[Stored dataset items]
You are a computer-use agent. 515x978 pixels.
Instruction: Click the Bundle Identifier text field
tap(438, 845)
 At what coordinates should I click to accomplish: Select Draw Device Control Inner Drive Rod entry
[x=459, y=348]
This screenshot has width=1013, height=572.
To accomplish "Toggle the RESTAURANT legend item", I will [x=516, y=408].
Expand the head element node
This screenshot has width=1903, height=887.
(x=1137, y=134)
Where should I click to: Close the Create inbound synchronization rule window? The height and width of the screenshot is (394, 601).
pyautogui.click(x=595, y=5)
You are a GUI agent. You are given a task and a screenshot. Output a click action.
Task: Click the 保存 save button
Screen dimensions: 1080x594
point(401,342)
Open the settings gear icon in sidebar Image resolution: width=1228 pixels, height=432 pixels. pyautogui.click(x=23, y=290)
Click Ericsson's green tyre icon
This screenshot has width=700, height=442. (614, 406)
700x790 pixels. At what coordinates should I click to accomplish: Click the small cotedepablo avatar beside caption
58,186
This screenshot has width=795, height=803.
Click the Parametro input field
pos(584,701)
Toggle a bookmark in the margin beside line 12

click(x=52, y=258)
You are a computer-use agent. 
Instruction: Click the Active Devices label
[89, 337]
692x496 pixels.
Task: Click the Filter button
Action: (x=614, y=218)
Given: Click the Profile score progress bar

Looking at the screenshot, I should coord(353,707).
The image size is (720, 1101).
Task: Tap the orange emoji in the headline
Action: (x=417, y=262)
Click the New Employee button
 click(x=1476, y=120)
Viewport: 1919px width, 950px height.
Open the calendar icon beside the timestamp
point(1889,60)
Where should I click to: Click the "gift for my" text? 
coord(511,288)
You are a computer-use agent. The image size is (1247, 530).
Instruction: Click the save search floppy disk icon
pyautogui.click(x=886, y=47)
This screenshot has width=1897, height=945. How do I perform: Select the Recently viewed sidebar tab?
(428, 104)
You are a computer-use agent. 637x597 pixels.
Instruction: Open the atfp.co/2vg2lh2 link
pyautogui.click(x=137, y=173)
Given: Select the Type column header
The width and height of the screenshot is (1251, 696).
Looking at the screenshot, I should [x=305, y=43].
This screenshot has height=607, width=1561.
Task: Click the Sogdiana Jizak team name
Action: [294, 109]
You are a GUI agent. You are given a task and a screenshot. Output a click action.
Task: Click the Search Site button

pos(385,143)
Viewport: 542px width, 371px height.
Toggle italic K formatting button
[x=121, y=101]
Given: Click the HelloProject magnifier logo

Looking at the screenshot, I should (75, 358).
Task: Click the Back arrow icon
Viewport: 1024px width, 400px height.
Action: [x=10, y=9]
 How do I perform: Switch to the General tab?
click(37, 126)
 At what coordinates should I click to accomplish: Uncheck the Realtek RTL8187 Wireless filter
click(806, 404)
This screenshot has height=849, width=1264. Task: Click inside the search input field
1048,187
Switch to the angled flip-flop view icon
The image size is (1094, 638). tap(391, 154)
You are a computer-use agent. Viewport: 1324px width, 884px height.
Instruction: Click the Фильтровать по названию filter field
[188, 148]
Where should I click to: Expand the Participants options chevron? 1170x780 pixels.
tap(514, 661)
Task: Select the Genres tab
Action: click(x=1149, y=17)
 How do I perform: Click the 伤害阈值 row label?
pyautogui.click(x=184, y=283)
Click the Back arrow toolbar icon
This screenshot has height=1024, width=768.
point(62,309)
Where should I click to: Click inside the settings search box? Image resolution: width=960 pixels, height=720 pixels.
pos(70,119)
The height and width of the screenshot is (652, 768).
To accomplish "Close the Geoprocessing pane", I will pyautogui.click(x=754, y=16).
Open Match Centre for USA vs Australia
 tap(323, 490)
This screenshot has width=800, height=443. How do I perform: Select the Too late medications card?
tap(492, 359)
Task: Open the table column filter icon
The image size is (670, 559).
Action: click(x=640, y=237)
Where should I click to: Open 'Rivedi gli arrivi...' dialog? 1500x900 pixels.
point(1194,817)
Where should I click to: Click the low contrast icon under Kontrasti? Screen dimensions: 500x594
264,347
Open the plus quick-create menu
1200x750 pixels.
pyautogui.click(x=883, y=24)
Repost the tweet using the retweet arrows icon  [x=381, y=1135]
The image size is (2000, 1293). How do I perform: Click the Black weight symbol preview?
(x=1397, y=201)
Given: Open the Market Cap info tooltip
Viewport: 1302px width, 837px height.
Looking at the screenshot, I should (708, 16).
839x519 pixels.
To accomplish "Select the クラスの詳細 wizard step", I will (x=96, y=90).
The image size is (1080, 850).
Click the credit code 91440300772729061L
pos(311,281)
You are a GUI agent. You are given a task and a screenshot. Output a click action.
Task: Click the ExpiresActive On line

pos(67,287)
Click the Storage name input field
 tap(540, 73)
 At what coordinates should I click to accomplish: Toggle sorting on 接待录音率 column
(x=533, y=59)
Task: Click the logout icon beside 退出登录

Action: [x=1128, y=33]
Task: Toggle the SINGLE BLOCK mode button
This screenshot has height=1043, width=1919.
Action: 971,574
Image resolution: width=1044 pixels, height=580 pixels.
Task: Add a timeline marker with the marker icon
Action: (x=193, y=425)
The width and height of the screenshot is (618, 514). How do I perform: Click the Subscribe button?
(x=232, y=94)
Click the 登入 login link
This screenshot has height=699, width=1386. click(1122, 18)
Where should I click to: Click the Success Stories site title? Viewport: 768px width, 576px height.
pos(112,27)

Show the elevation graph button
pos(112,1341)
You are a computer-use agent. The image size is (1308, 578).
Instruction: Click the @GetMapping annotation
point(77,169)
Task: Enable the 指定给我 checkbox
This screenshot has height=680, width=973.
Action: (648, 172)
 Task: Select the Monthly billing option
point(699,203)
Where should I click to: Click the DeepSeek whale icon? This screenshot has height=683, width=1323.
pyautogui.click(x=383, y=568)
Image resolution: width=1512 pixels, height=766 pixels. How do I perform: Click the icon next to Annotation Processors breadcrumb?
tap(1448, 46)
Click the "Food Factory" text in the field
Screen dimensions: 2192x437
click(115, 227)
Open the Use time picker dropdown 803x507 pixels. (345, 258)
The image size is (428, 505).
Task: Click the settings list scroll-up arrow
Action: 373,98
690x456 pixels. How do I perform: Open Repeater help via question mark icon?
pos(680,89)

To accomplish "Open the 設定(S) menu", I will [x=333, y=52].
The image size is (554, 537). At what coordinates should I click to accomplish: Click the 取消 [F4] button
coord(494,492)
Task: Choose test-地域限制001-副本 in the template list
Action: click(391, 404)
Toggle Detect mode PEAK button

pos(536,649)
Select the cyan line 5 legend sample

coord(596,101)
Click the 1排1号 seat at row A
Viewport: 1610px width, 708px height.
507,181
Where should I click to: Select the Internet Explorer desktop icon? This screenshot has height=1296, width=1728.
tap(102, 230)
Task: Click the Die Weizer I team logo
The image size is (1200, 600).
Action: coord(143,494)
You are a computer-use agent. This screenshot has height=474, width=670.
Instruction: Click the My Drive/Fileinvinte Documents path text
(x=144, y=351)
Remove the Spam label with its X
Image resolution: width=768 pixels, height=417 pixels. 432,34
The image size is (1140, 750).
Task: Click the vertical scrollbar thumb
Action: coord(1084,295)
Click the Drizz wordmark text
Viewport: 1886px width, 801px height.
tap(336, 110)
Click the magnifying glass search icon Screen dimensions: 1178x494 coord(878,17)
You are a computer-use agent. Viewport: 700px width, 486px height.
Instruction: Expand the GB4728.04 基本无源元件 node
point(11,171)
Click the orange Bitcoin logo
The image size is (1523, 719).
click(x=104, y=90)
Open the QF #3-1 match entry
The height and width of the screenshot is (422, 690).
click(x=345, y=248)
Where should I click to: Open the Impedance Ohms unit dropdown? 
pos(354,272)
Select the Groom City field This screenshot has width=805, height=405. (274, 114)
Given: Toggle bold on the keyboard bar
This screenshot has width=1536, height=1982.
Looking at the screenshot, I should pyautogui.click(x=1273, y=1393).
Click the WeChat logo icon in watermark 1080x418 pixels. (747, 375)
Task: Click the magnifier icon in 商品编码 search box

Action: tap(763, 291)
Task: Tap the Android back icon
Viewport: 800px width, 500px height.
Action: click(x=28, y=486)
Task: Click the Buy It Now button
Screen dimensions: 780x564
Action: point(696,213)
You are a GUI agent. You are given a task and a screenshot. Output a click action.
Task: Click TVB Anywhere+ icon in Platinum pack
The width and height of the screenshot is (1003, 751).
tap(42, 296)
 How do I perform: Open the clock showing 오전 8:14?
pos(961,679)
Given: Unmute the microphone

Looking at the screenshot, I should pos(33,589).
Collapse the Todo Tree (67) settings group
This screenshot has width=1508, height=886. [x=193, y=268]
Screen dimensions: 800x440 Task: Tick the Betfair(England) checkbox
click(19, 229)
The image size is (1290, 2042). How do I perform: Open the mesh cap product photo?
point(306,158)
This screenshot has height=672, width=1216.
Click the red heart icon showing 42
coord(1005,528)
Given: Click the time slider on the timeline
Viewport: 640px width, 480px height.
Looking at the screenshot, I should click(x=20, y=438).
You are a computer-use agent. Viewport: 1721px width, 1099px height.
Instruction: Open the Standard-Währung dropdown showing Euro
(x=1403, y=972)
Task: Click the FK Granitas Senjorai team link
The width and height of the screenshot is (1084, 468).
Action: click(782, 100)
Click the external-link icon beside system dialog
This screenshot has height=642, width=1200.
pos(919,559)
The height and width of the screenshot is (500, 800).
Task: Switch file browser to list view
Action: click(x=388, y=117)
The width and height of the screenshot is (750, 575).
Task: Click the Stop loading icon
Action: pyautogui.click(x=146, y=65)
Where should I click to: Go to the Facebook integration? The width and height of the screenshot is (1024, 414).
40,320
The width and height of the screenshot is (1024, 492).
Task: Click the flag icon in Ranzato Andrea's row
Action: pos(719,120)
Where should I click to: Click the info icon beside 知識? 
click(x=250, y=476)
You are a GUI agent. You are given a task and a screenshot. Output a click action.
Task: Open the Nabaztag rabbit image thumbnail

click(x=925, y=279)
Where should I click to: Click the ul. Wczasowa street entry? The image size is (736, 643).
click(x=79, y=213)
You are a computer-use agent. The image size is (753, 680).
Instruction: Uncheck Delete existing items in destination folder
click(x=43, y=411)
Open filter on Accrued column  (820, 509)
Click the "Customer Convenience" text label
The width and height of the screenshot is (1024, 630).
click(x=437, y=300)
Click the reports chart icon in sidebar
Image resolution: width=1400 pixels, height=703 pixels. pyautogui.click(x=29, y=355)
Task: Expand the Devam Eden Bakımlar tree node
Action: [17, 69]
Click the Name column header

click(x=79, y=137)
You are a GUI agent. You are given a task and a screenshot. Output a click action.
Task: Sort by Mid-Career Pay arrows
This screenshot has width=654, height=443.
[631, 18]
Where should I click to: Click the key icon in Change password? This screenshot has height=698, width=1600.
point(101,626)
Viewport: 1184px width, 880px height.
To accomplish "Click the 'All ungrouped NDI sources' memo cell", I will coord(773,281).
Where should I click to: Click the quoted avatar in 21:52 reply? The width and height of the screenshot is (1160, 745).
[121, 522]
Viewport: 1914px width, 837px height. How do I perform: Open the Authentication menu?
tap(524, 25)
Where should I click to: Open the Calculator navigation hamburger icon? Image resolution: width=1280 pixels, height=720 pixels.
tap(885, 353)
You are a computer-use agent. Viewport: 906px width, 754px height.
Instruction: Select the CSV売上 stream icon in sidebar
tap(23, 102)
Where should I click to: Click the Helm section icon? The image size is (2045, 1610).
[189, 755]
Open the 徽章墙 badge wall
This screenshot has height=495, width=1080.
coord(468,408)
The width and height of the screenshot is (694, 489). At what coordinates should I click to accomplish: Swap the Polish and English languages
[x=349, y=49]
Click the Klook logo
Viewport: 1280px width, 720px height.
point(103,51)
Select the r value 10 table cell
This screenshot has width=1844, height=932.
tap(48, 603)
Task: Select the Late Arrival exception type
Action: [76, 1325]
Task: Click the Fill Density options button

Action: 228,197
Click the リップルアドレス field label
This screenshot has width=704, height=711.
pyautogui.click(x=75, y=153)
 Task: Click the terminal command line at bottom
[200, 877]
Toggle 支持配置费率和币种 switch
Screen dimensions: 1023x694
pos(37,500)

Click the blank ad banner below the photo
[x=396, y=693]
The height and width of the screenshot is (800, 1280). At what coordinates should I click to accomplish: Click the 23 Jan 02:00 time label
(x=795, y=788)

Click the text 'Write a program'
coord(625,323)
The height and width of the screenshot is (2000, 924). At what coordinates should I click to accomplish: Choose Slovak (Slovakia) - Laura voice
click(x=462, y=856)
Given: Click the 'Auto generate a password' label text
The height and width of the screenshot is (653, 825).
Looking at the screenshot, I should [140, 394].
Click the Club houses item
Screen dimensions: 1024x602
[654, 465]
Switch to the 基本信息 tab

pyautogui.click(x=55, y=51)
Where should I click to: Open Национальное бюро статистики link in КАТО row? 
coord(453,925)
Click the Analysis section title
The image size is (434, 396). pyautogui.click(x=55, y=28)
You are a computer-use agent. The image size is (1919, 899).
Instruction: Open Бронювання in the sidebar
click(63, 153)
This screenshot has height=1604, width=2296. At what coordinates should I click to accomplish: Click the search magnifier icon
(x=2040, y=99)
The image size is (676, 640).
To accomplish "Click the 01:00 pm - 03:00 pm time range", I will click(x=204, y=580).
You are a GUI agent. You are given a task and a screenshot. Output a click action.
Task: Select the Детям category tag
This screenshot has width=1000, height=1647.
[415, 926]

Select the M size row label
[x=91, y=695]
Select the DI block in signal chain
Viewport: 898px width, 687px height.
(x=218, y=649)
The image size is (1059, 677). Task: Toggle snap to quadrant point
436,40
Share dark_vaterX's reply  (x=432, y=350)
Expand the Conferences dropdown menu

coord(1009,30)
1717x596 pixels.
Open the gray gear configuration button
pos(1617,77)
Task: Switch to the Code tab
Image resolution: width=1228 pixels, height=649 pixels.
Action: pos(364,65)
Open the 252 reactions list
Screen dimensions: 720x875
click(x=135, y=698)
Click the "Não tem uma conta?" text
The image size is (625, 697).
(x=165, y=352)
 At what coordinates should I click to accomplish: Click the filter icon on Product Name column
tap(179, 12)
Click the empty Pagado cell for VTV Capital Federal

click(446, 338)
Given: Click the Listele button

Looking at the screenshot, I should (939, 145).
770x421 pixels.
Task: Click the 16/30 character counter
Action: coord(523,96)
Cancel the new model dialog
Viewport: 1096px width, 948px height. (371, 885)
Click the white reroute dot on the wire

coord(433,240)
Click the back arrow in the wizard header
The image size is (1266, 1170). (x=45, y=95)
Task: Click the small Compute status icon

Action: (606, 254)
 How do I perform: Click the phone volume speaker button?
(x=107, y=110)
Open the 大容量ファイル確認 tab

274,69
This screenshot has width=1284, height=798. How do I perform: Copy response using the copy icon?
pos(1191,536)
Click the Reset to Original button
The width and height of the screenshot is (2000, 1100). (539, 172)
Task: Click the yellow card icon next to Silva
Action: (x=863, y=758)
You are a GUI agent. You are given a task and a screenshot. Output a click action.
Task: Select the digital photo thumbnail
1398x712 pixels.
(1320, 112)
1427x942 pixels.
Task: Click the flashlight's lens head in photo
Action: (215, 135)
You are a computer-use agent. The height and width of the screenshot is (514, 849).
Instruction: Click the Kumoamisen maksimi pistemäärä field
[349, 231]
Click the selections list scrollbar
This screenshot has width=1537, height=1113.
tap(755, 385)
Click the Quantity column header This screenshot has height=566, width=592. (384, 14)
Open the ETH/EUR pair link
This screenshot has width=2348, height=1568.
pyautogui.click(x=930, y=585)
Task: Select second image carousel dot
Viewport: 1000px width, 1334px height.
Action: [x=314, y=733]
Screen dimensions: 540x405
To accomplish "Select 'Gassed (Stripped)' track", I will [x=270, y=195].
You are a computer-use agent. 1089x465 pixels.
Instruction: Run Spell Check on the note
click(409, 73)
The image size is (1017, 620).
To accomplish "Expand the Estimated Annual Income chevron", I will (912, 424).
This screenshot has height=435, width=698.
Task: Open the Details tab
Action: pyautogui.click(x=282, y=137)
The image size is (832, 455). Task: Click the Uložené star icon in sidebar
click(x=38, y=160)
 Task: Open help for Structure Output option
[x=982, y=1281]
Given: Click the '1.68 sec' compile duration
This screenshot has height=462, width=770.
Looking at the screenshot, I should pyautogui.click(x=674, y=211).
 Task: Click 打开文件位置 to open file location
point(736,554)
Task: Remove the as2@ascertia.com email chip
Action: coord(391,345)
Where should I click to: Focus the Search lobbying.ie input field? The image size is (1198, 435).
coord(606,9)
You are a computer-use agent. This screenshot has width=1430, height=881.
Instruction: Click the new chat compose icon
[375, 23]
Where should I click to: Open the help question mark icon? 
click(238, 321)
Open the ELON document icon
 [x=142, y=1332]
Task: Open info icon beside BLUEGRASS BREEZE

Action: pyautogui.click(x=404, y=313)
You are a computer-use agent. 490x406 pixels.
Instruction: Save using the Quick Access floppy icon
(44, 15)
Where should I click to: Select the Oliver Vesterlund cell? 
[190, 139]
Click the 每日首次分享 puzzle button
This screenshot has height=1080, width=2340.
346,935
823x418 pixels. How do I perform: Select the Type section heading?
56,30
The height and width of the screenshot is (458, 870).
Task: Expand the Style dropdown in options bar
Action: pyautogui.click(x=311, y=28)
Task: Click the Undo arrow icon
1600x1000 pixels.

▸ TASK PROMPT: Copy out each line of the data above, exactly, if it lies between the line holding "Viewport: 800px width, 500px height." and the line holding "Task: Click the FK", inclusive; copy no other line.

▸ REPLY TO THE EXERCISE:
Viewport: 800px width, 500px height.
Action: click(x=28, y=486)
Task: Click the Buy It Now button
Screen dimensions: 780x564
Action: point(696,213)
You are a GUI agent. You are given a task and a screenshot. Output a click action.
Task: Click TVB Anywhere+ icon in Platinum pack
The width and height of the screenshot is (1003, 751).
tap(42, 296)
 How do I perform: Open the clock showing 오전 8:14?
pos(961,679)
Given: Unmute the microphone

Looking at the screenshot, I should pos(33,589).
Collapse the Todo Tree (67) settings group
This screenshot has width=1508, height=886. [x=193, y=268]
Screen dimensions: 800x440 Task: Tick the Betfair(England) checkbox
click(19, 229)
The image size is (1290, 2042). How do I perform: Open the mesh cap product photo?
point(306,158)
This screenshot has height=672, width=1216.
Click the red heart icon showing 42
coord(1005,528)
Given: Click the time slider on the timeline
Viewport: 640px width, 480px height.
Looking at the screenshot, I should click(x=20, y=438).
You are a computer-use agent. Viewport: 1721px width, 1099px height.
Instruction: Open the Standard-Währung dropdown showing Euro
(x=1403, y=972)
Task: Click the FK Granitas Senjorai team link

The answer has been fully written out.